Sydney's defences were not expanded from their pre-Federation condition until the 1920s. During the 1920s a number of well-constructed fortifications were built to protect Sydney. Sydney's defences were further expanded following the outbreak of World War II and were considerably augmented once Japan entered the war. While Sydney's anti-submarine defences were not yet complete at the time of the attack on Sydney Harbour on the night of 31 May 1942, they were successful in sinking two of the three Japanese midget submarines which attempted to enter the harbour; one submarine fired two torpedoes at a warship, both of which missed, one hitting another ship.

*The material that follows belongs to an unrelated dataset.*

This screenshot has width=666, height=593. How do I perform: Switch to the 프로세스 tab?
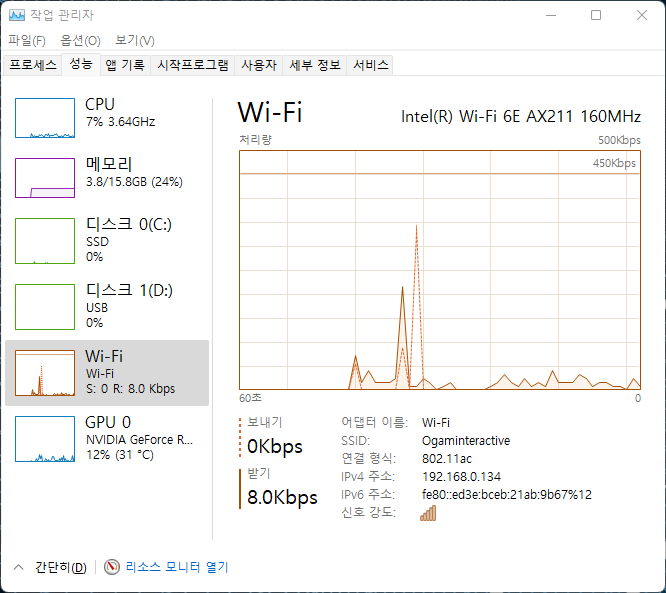(x=33, y=65)
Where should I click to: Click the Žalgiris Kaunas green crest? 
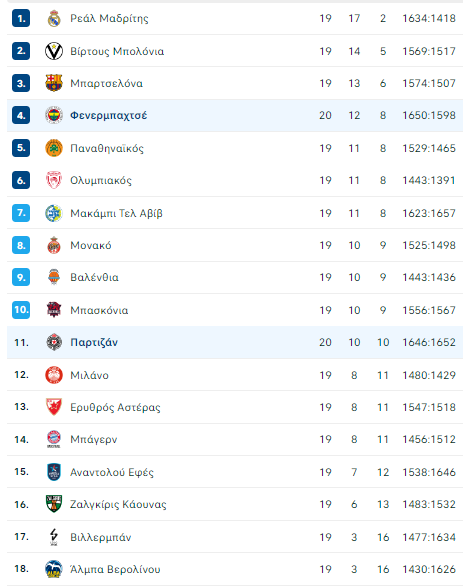point(54,504)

==The end of coastal defence==

Following the end of the Japanese threat to Australia Sydney's defences were reduced from 1944. The last fortifications were not decommissioned until the 1960s, however. While Sydney is no longer protected by fixed defences, a high proportion of the Australian Defence Force is based within the greater Sydney region and could be called on to protect the city during an emergency. During the 2000 Sydney Olympics security for the harbour was provided by Special Forces, Navy Clearance Divers and warships.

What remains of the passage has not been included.